#### INSTRUCTIONS:
A. List every factor that the article on international expansion names as one a good international partner fully understands and that can affect company financials.
B. Reproduce from the article on international expansion the stretch from "Mergers and Acquisitions Assistance" through "appear on paper.", with no alteration.

#### SOURCE DOCUMENT:
International expansion poses many challenges for CFOs. The process must involve in-depth analysis, strategic planning, and a clear understanding of risks.
Companies typically choose to create a new production and sales entity in the new market or expand through mergers and acquisitions. No matter which method a business adopts, choosing the right international partner helps a CFO balance assets and cash flow against growth and revenue expectations.
International expansion into new markets requires local and regional in-depth knowledge. CFOs may understand regulatory requirements and pricing and payment methods in their primary market, but these are often radically different in a new territory. Facing it alone in a foreign market can be very risky and seldom cost-effective.
In-country experts can help CFOs compliance, reporting, and cultural intricacies as well as export, IP transfer, and tax costs. Repatriating profits can also pose difficult challenges in some regions due to regional politics and legislation.
A good international partner demonstrates expertise in your prospective market area and can offer alternatives if the potential region turns out to be less than optimal. They also have a complete understanding of trade treaties, duties, interest rates, inflation, and other factors that can affect company financials.
International Expansion Entity Set Up & Alternative Services
Unsurprisingly, CFOs may hesitate to budget large sums towards international expansion in an unproven market. It doesn’t make financial sense to pour resources into establishing a new entity unless the market’s lucrative and the company can recoup their investment.
Fortunately, CFOs have another option rather than initially investing heavily in international expansion before they’ve tested the waters. They can work with an international partner that offers an Employer of Records service to hire and operate in the new region.
An Employer of Record assumes tax and legal liability for workers and handles compliance needs. They can also manage all aspects of hiring from recruitment to onboarding. If the market provides expected returns, the company can move forward and set up an entity to secure their position in the territory.
The right international partner makes it simple to transition towards an entity once the market’s proven viable. They are also a CFOs go-to source for in-country information if the unexpected happens, and the company needs to shift direction.
Mergers and Acquisitions Assistance
Some companies achieve international expansion by acquiring an existing entity and integrating it with their primary operation. However, due diligence should include more than a review of company financials. Each region presents unique challenges, many of which never appear on paper.
In-country advice is paramount during merger and acquisition negotiations, which always include financial decisions. Cultural and language barriers and regulatory nuances can pose significant challenges and undermine success when mishandled.

#### SUPPLIED MATERIAL:
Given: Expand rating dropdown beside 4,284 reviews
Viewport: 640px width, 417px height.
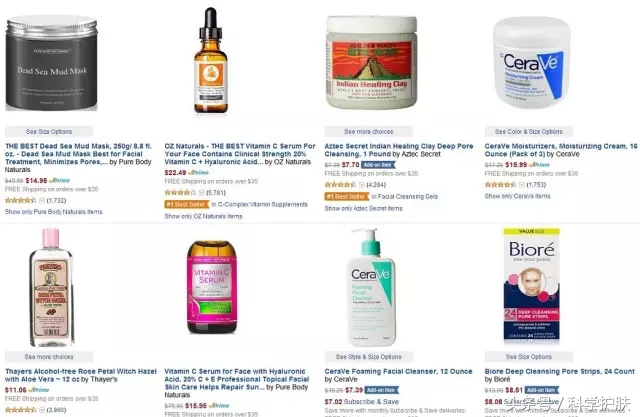Looking at the screenshot, I should click(361, 185).
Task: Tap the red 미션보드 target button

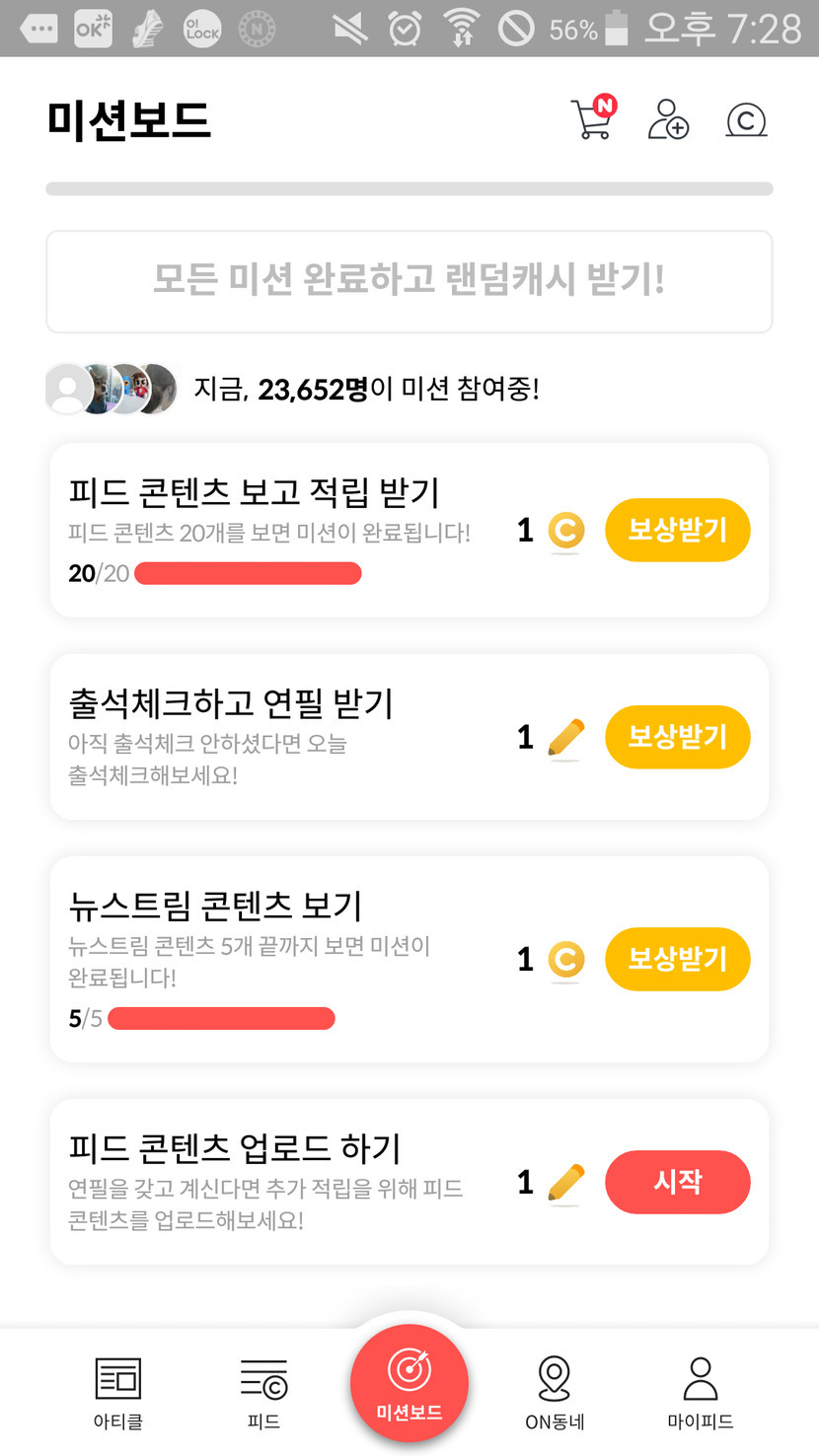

#### PER-TASK ANSWERS:
A.
- Trade treaties
- Duties
- Interest rates
- Inflation

B.
Mergers and Acquisitions Assistance
Some companies achieve international expansion by acquiring an existing entity and integrating it with their primary operation. However, due diligence should include more than a review of company financials. Each region presents unique challenges, many of which never appear on paper.